De nada sirvió que doña Dolores pidiera clemencia. La madre de Julita Conesa sólo tuvo un consuelo: las cartas que su hija le escribió en la prisión de mujeres de Ventas, segunda galería derecha. El día de su muerte escribió Julita la carta que provocará más tristeza en su madre. La carta más triste. La última. Y la más corta:
Madrid, 5 de agosto de 1939
Madre, hermanos, con todo el cariño y entusiasmo os pido que no lloréis ni un día. Salgo sin llorar, cuidad a mi madre, me matan inocente pero muero como debe de morir una inocente.
Madre, madrecita, me voy a reunir con mi hermana y papá al otro mundo pero ten presente que muero por persona honrada.

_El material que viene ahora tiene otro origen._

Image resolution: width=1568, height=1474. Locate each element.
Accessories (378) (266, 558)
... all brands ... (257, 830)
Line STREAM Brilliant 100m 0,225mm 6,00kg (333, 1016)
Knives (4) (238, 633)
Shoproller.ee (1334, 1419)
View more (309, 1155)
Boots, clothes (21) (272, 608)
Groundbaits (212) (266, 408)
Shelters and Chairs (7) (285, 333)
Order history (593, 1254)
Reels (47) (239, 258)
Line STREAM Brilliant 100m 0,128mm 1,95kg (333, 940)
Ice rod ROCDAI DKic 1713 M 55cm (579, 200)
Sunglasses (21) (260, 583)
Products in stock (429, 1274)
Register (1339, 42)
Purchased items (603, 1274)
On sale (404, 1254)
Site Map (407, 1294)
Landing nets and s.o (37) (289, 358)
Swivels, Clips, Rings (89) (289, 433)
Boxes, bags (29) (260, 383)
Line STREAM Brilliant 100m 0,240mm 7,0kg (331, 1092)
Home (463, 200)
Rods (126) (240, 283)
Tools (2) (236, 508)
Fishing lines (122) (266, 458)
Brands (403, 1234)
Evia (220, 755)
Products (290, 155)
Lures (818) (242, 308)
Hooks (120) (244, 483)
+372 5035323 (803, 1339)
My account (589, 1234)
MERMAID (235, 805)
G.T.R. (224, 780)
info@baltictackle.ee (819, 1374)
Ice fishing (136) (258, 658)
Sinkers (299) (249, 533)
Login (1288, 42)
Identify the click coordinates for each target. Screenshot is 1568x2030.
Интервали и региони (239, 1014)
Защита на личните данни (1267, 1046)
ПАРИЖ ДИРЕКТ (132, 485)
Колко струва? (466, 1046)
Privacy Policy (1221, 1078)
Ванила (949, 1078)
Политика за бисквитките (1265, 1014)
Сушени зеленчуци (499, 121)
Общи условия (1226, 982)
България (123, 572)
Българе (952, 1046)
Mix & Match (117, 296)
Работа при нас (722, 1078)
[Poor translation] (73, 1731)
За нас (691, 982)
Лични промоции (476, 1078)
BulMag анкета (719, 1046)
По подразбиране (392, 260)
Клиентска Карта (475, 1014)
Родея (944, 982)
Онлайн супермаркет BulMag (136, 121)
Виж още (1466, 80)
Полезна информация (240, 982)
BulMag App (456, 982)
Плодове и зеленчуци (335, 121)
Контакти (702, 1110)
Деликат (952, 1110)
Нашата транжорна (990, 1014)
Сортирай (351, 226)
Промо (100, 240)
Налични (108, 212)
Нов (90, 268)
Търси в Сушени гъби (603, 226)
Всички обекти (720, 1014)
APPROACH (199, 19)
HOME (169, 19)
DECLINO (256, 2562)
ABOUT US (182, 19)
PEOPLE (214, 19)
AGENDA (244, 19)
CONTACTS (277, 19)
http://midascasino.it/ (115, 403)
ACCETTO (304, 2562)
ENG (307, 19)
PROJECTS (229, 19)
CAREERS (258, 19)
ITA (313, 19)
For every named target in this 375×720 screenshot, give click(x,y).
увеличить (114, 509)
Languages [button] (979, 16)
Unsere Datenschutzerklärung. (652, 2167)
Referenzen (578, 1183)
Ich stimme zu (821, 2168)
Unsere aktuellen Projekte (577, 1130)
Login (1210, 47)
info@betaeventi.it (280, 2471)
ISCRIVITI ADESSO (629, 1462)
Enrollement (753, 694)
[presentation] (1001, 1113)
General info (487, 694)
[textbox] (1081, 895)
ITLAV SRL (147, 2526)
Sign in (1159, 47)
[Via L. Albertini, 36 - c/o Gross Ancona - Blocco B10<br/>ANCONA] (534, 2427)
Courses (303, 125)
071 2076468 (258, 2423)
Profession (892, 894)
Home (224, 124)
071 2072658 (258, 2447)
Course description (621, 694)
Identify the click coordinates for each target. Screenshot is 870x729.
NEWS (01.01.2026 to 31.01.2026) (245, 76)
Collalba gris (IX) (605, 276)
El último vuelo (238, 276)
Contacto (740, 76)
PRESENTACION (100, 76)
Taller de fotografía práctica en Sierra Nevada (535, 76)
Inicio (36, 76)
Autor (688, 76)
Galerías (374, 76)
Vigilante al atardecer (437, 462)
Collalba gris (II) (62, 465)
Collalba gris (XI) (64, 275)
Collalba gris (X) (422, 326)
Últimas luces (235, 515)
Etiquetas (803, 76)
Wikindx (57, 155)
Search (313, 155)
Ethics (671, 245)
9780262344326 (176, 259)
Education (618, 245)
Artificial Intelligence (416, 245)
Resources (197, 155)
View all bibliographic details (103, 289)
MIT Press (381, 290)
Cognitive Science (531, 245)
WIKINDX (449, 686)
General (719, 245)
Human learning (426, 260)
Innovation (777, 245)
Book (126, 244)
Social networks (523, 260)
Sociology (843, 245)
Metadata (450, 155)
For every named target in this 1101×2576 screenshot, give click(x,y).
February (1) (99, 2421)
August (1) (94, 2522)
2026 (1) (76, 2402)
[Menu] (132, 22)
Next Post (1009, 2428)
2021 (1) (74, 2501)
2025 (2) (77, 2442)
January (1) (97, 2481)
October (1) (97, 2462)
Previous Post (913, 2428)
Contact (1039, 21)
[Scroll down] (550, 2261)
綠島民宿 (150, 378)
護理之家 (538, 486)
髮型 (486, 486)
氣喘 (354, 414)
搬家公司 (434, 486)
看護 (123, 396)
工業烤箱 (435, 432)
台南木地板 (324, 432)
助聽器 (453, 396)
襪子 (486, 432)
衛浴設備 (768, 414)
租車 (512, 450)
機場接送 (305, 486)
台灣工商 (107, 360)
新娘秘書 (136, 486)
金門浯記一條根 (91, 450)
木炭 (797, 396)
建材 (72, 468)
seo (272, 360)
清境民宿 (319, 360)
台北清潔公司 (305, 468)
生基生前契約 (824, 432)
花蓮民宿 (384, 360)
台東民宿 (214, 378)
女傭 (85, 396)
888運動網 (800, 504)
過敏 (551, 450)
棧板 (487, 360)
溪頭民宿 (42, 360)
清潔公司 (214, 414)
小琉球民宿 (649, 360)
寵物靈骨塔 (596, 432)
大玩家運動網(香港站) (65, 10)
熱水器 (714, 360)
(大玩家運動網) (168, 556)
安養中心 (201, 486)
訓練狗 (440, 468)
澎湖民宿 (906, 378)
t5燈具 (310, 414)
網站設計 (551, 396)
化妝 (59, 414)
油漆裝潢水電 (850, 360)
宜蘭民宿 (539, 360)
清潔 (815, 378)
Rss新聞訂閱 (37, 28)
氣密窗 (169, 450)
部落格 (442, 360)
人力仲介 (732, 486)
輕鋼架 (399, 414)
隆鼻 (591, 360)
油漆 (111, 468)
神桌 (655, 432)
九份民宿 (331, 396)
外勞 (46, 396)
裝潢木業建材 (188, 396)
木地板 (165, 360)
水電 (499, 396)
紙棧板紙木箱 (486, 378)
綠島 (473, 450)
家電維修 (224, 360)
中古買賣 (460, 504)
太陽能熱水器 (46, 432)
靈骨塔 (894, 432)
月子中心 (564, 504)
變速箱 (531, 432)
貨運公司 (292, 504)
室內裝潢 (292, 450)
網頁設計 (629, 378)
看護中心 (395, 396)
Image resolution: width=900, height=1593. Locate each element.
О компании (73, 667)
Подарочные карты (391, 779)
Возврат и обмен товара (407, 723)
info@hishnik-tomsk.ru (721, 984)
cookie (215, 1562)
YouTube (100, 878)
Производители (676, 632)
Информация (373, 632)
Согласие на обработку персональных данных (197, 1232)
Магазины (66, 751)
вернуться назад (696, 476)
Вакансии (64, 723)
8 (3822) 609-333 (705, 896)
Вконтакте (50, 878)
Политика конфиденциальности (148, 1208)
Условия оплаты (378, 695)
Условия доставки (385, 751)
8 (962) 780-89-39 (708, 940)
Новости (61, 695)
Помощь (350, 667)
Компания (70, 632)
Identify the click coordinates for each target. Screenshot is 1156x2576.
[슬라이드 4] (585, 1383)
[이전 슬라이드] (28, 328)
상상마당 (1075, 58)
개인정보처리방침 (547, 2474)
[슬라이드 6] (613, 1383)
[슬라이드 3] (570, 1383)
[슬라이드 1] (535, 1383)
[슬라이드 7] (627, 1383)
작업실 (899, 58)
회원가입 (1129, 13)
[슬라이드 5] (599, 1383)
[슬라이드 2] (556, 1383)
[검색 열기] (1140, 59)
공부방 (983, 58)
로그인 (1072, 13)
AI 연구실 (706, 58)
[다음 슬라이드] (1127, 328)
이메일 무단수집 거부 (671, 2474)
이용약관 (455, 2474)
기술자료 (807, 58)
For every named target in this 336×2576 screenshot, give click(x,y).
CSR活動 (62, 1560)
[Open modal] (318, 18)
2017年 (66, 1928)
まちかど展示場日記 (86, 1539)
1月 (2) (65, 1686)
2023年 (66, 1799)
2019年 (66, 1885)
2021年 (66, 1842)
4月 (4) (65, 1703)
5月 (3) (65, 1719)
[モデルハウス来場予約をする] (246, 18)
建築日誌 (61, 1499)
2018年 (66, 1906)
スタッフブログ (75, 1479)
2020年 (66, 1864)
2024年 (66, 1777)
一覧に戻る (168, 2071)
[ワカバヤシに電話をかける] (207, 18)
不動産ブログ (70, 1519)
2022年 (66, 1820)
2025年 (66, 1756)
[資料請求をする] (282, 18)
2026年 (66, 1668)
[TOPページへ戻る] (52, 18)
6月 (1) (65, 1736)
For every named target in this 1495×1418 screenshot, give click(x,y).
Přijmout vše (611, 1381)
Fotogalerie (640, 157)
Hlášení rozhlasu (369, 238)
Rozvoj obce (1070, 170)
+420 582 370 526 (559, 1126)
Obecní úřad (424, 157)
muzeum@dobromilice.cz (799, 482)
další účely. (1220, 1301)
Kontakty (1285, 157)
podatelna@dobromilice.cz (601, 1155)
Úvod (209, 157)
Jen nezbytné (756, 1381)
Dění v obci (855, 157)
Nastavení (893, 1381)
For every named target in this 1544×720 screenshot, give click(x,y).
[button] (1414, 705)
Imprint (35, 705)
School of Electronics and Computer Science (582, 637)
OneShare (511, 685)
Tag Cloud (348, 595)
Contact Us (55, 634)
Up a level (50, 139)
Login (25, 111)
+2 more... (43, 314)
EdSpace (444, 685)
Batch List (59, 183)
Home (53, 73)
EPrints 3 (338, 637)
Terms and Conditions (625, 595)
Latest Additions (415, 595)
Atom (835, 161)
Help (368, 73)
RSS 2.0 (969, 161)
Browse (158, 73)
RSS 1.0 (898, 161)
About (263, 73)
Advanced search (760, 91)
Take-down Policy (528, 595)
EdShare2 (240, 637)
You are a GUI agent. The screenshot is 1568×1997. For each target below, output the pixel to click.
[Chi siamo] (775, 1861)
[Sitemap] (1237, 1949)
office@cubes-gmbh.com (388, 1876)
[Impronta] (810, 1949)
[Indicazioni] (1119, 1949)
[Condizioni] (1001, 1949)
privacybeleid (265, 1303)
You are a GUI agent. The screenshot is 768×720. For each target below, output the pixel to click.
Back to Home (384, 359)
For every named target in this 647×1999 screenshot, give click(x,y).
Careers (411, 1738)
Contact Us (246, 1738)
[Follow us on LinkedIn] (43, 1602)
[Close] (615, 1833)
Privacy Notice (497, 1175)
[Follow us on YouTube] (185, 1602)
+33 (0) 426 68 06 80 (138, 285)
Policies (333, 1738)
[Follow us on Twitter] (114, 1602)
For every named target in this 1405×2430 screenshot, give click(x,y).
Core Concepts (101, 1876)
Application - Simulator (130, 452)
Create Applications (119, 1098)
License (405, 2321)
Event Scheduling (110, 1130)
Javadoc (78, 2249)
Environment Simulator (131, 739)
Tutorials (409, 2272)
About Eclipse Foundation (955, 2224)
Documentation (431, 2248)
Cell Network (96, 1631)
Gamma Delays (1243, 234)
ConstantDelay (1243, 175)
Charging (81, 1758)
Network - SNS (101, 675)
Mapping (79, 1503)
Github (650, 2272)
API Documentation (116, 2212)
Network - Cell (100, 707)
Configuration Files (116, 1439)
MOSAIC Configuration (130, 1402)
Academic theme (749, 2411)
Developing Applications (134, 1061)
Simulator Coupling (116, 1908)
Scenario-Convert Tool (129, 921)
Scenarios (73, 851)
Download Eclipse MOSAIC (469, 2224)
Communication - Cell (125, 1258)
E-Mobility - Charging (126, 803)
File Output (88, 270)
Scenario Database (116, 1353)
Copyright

Adiós, madre querida, adiós para siempre.
Tu hija que ya jamás te podrá besar ni abrazar.
JULIA CONESA
Besos a todos, que ni tú ni mis compañeras lloréis.
Que mi nombre no se borre en la historia.
No lloréis por mí. Elvira controla su llanto. Revuelve su maleta simulando que la ordena de espaldas a Hortensia, para recordar a Julita. Recordarla, para que no se borre su nombre.
No, el nombre de Julita Conesa no se borrará en la Historia.
No.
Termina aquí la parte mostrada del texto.